While reviewers sometimes poke the Stage for being pricey, Goldberg demurs. “I think we have the right price point and a level of comfort where it’s almost a refuge for people in challenging times. Thank God, business is good.”

And while some may quibble about the prices at the Stage, there’s no debate about one of the metro area’s most elegant power parlors, in this case literally an English-style sitting room in the heart of downtown Birmingham. Chirping groupies and celeb-gawkers with disposable cameras are known to cluster outside the Townsend Hotel, which houses the Rugby Grille, when word gets around that this or that rock star is holed up there when his concert tour passes through, or that film stars have moved in for a month or two while shooting a movie attracted to Michigan’s new tax cuts for the industry.

Morning supervisor Rocco Cercone won’t say who they are; employees have to sign confidentiality agreements to protect guest privacy. But he does allow that less recognizable folks from nearby financial outfits JPMorgan Chase and Munder Capital Management exercise power over breakfast.

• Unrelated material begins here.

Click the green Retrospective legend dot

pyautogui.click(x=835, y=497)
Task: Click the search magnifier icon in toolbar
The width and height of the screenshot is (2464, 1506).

While most celebrities, especially superstars like Madonna or the Rolling Stones, most often order room service (meaning lunch), breakfast diners include a host of local and international business luminaries, including Daimler AG Chairman Dieter Zetsche, Penske Corp. Chairman Roger Penske, or General Motors Corp. Chairman Rick Wagoner.

The same goes for the Ritz-Carlton in Dearborn, though one company often dominates. Since Henry Ford owned the property, it was only natural that the automaker would eventually develop a prestigious hotel near its world headquarters and obviously adorn it with an elegant restaurant. Morning diners have included every Ford chairman since the hotel was built in 1989, including Red Poling, the late Alex Trotman, and William Clay Ford Jr., to name a few. There are also execs and players from the Detroit Lions, financial experts from large institutions, and any manner of politicians, such as U.S. Rep. John Dingell.

Business types, too, are among the power bunch breaking their fast with other regulars who’ve made mornings at the Original Pancake House a near ritual in Grosse Pointe Woods. But it’s almost an annex to nearby St. John Hospital.

“They’ll bring in parties of 10 or 15 people and have meetings,” says manager Grace Meier. “We might have the radiology department one day, surgeons the next, then something else. I’ve been here about six years and have seen anything from interviews to just people having their meetings.”

Nothing overt is done to encourage power breakfasting here, Meier says. “But we don’t hurry people up. They sit in their booths, we give them their privacy, what they want, and a good product.”